# WHAT IS REQUIRED
Once you reach the line containing "The width and height of the screenshot is (784, 587)." in the entries below, write out that line and each one after it down to the line containing "Screen dimensions: 819x659", exactly and with nothing added.

# DATA EXTRACTS
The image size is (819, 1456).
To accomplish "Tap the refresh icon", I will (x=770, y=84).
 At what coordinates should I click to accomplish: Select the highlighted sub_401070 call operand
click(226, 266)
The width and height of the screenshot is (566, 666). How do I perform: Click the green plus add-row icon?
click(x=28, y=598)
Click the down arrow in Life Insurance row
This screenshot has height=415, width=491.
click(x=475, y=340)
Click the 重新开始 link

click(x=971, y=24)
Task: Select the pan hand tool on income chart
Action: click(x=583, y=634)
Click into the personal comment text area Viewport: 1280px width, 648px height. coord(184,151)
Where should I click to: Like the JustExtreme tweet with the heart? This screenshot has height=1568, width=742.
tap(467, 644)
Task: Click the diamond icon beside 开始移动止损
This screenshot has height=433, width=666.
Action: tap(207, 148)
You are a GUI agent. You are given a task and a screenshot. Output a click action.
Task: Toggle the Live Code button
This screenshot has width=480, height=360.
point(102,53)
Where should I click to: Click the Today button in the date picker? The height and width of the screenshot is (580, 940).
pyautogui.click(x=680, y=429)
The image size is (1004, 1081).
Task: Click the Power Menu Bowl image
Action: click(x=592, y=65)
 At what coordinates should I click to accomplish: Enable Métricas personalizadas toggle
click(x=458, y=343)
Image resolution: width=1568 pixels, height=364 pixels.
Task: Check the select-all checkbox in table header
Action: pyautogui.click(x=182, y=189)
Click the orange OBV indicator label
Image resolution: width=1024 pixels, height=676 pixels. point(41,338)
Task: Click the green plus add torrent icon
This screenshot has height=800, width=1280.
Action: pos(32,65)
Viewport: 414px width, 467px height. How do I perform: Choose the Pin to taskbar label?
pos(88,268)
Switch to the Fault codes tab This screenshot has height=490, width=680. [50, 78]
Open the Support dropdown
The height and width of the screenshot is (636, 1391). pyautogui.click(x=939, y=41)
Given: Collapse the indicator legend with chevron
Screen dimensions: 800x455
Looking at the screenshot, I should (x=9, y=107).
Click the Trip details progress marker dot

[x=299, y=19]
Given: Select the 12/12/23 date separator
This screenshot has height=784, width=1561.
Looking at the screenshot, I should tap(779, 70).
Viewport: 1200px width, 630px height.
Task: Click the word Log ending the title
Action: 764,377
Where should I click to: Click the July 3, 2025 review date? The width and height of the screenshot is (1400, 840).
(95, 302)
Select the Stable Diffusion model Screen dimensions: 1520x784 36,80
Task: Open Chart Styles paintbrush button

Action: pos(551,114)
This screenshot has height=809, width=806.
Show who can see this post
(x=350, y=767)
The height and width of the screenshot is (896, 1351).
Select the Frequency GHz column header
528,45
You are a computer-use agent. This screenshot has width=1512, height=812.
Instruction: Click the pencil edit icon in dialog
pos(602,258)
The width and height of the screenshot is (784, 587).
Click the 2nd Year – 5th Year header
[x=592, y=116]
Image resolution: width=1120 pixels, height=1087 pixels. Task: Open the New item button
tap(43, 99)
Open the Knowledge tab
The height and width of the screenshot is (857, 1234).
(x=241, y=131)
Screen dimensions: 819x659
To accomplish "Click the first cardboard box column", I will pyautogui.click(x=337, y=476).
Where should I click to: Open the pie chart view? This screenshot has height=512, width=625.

# RESULT BELOW
The width and height of the screenshot is (784, 587).
Click the 2nd Year – 5th Year header
[x=592, y=116]
Image resolution: width=1120 pixels, height=1087 pixels. Task: Open the New item button
tap(43, 99)
Open the Knowledge tab
The height and width of the screenshot is (857, 1234).
(x=241, y=131)
Screen dimensions: 819x659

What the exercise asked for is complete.